The Privacy Rule of the Health Insurance Portability and Accountability Act (HIPAA) sets standards for the privacy and security of health records in United States2. HIPAA defines two approaches for de-identification: Expert determination and Safe Harbor. The Expert Determination approach requires that a statistician certify that the re-identification risk in the data is “sufficiently low”. The Safe Harbor approach, on the other hand, explicitly requires the removal and suppression of a list of attributes3. The Department of Health and Human Service (HHS) has recently issued revised guidance on methods for de-identifying protected health information (PHI) *. These changes clarify the de-identification standard and how to perform de-identification, but do not change the existing standards. For the expert determination approach, the new guidance defines key concepts such as covered entities, business associates, and acceptable risk, explains standards for satisfying the standard, and gives examples of how expert determination has been applied outside the healthcare context, such as within government statistical agencies like the Bureau of the Census. For the safe harbor approach, the guidance provides more examples, including when zip codes and elements of date can be preserved in the de-identified data, as well as how to use data use agreements when sharing de-identified data. These statutory requirements are included in the Appendix.”

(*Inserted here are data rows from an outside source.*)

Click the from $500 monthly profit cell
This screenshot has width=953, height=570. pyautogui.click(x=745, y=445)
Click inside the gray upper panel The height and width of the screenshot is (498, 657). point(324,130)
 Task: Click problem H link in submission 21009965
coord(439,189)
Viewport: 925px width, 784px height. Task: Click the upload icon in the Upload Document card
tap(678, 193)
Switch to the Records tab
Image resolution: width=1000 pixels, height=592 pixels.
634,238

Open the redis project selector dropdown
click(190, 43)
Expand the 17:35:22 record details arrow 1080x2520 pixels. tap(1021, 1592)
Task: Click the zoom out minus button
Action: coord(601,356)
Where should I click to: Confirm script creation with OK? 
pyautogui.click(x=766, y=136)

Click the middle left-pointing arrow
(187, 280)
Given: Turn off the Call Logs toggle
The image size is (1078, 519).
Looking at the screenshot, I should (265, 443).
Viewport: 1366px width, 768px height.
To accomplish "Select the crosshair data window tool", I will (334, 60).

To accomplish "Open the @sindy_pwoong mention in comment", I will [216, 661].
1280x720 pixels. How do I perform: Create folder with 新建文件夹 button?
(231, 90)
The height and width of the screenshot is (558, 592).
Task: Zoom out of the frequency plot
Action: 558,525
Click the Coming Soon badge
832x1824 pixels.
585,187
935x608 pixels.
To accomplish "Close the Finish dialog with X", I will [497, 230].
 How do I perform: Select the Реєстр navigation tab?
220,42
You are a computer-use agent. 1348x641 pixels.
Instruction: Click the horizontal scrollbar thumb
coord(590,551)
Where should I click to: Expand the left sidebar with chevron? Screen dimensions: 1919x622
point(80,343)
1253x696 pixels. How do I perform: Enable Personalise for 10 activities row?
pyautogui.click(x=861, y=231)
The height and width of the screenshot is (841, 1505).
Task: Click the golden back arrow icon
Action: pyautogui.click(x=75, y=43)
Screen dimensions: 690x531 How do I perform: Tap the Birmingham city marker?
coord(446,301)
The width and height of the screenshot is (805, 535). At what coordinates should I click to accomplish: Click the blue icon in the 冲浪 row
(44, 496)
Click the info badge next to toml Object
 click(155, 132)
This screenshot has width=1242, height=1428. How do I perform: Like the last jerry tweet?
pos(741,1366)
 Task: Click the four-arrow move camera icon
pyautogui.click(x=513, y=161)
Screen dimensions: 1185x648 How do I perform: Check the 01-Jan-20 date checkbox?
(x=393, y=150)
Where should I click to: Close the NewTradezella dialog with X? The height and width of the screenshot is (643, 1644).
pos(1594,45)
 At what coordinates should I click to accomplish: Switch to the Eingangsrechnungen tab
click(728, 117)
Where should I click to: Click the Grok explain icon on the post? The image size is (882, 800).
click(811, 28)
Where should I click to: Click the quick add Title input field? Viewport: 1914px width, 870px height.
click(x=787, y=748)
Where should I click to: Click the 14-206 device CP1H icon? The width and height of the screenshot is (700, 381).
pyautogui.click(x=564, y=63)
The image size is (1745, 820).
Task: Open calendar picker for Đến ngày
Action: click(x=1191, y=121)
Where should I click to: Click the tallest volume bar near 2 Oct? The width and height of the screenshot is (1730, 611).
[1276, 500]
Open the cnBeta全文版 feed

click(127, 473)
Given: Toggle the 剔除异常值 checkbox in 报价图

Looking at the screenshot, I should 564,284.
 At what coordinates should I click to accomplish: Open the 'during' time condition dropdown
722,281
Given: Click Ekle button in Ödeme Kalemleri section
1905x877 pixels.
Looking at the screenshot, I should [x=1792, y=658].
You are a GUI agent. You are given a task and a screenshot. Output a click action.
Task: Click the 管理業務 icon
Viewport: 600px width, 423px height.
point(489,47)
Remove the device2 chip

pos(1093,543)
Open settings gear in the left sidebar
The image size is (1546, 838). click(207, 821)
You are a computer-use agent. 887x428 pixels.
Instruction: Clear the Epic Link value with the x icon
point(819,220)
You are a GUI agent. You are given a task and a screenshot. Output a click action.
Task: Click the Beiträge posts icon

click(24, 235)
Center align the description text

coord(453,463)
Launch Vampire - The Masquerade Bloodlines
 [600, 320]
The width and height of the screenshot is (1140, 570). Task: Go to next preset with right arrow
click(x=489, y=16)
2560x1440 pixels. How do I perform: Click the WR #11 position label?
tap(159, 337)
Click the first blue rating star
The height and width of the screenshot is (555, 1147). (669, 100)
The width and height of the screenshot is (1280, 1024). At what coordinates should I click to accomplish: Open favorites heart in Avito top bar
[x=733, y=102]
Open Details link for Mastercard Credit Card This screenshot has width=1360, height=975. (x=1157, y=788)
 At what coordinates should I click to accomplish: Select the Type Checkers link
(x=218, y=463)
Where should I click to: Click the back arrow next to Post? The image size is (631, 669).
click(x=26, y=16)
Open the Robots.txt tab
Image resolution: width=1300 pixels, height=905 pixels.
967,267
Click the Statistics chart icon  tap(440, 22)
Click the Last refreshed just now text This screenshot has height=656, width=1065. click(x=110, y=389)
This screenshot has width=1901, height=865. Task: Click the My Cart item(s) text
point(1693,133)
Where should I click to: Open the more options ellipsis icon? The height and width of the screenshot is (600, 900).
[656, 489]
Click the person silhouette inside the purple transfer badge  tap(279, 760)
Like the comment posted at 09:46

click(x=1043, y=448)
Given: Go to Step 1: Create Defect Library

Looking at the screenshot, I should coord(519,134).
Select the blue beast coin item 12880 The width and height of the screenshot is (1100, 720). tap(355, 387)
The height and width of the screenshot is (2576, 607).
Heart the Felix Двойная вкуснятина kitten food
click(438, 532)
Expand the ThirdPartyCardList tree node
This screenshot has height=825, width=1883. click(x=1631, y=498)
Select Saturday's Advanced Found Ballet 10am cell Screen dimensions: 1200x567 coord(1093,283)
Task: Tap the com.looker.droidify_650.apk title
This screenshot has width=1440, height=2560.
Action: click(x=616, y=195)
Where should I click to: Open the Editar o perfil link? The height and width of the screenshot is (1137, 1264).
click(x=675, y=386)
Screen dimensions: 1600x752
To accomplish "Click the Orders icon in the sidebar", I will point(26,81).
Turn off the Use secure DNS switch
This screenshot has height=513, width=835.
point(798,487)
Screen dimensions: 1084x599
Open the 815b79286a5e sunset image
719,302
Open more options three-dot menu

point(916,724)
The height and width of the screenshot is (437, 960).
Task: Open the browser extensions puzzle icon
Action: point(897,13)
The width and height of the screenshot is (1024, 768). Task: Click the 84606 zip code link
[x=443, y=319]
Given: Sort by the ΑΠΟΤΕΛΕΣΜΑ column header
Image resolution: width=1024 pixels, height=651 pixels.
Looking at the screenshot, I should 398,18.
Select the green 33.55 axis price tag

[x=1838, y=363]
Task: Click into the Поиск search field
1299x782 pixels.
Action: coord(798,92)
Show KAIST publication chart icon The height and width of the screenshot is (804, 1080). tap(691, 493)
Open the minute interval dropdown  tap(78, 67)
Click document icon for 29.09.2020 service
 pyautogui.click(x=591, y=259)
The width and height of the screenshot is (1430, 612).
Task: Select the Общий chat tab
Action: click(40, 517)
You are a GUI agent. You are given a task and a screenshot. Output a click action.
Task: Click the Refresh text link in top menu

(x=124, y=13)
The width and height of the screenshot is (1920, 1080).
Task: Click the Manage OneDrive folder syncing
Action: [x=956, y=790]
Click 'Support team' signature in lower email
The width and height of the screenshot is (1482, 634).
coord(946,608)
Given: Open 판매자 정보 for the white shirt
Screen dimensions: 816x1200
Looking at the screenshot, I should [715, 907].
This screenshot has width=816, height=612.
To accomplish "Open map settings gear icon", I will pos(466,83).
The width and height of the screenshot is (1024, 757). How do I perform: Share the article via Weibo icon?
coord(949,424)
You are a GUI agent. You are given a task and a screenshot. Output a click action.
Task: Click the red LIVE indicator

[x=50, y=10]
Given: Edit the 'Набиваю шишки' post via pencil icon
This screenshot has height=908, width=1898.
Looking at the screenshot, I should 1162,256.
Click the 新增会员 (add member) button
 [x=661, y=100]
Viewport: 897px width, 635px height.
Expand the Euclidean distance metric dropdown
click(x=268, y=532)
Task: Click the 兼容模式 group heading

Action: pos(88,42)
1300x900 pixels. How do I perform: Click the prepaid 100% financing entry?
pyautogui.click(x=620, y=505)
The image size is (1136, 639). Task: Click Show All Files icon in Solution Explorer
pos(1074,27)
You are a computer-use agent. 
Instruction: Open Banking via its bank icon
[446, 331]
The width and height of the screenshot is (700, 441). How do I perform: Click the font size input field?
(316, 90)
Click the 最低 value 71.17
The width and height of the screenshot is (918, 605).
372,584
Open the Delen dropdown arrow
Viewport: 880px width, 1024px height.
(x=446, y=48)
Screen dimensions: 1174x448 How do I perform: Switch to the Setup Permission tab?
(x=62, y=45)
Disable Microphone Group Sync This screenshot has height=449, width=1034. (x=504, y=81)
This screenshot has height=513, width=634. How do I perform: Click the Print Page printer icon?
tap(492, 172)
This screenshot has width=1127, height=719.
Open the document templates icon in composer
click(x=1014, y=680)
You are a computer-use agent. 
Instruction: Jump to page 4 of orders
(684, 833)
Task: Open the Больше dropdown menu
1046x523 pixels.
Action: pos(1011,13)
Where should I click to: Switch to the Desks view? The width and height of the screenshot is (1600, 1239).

There are numerous controversies on both sides of the privacy debate regarding these HIPAA privacy rules4. Some people believe that protections in the de-identified data under HIPAA are not sufficient5 – a 2005 national consumer health privacy survey also showed that 67% of national respondents remain concerned about the privacy of their personal health information6, indicating a lack of public trust in the protection offered by HIPAA de-identified data7. On the other side, others contend too many privacy safeguards hamper biomedical research, and implementing these safeguards precludes meaningful studies of medical data that depend on suppressed attributes (e.g., epidemiology studies in low-population areas or geriatric studies requiring detailed ages over 893). They also worried about the harm caused by privacy rules – they could erode the efficiencies offered by computerized health records and possibly interfere with law enforcement4.
In practice, privacy always comes with a loss of utility – perfect privacy is only possible when no data are shared. However, this measure of utility is application-dependent. In this paper, we focus on data sharing problems that may arise in CER applications. For such applications, we can measure utility by metrics such as classification accuracy and/or calibration. Some privacy-preserving operations may destroy too much information to achieve these target goals. Privacy metrics allow institutions to evaluate the tradeoff between the improvements from integrating additional data and the privacy guarantees from the privacy-preserving operations.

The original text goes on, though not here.